| PROVIDED DATA |
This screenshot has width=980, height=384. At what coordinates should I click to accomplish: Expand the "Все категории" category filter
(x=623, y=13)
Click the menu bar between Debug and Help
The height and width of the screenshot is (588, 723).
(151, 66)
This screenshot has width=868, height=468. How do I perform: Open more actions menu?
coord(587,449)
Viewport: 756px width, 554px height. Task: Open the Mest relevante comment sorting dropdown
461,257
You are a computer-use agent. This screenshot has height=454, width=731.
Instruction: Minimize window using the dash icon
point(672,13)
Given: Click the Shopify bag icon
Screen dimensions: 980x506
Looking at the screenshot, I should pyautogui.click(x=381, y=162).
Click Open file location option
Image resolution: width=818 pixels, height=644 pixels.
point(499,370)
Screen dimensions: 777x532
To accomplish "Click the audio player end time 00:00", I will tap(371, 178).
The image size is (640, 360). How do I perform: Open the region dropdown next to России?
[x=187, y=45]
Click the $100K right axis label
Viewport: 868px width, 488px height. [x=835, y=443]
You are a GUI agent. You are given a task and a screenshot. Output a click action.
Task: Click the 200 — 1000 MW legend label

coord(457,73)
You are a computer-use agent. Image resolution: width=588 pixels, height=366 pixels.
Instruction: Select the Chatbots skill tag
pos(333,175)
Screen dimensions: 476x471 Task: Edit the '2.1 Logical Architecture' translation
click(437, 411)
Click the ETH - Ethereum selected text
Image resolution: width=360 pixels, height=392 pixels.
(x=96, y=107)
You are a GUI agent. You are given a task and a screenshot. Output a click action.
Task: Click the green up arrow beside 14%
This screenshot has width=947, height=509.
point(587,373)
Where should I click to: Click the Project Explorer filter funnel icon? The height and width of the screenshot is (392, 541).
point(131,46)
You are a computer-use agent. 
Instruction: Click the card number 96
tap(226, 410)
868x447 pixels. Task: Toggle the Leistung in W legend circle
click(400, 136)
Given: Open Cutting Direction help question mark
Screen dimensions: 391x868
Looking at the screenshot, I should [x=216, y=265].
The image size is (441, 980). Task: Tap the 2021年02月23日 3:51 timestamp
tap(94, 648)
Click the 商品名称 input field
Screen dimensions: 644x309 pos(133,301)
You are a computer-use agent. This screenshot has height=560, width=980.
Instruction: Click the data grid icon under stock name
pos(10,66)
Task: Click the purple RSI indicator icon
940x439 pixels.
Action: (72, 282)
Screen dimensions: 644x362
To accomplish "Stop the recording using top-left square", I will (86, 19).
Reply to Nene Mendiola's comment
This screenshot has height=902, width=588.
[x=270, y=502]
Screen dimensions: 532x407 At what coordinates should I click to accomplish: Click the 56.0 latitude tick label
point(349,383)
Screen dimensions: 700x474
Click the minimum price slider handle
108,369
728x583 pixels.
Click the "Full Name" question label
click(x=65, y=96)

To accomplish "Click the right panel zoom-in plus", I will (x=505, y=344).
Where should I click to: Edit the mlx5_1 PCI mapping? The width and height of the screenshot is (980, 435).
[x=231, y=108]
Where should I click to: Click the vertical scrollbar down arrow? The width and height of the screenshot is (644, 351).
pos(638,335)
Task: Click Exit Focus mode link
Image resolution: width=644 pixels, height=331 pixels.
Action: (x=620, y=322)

| DESCRIPTION OF THE TASK |
Only one stretch of the records above is wanted: the lines between the one holding "Screen dimensions: 476x471" and the one holding "Reply to Nene Mendiola's comment", inclusive, reproduced exactly.

| WRITTEN ANSWER |
Screen dimensions: 476x471 Task: Edit the '2.1 Logical Architecture' translation
click(437, 411)
Click the ETH - Ethereum selected text
Image resolution: width=360 pixels, height=392 pixels.
(x=96, y=107)
You are a GUI agent. You are given a task and a screenshot. Output a click action.
Task: Click the green up arrow beside 14%
This screenshot has width=947, height=509.
point(587,373)
Where should I click to: Click the Project Explorer filter funnel icon? The height and width of the screenshot is (392, 541).
point(131,46)
You are a computer-use agent. 
Instruction: Click the card number 96
tap(226, 410)
868x447 pixels. Task: Toggle the Leistung in W legend circle
click(400, 136)
Given: Open Cutting Direction help question mark
Screen dimensions: 391x868
Looking at the screenshot, I should [x=216, y=265].
The image size is (441, 980). Task: Tap the 2021年02月23日 3:51 timestamp
tap(94, 648)
Click the 商品名称 input field
Screen dimensions: 644x309 pos(133,301)
You are a computer-use agent. This screenshot has height=560, width=980.
Instruction: Click the data grid icon under stock name
pos(10,66)
Task: Click the purple RSI indicator icon
940x439 pixels.
Action: (72, 282)
Screen dimensions: 644x362
To accomplish "Stop the recording using top-left square", I will (86, 19).
Reply to Nene Mendiola's comment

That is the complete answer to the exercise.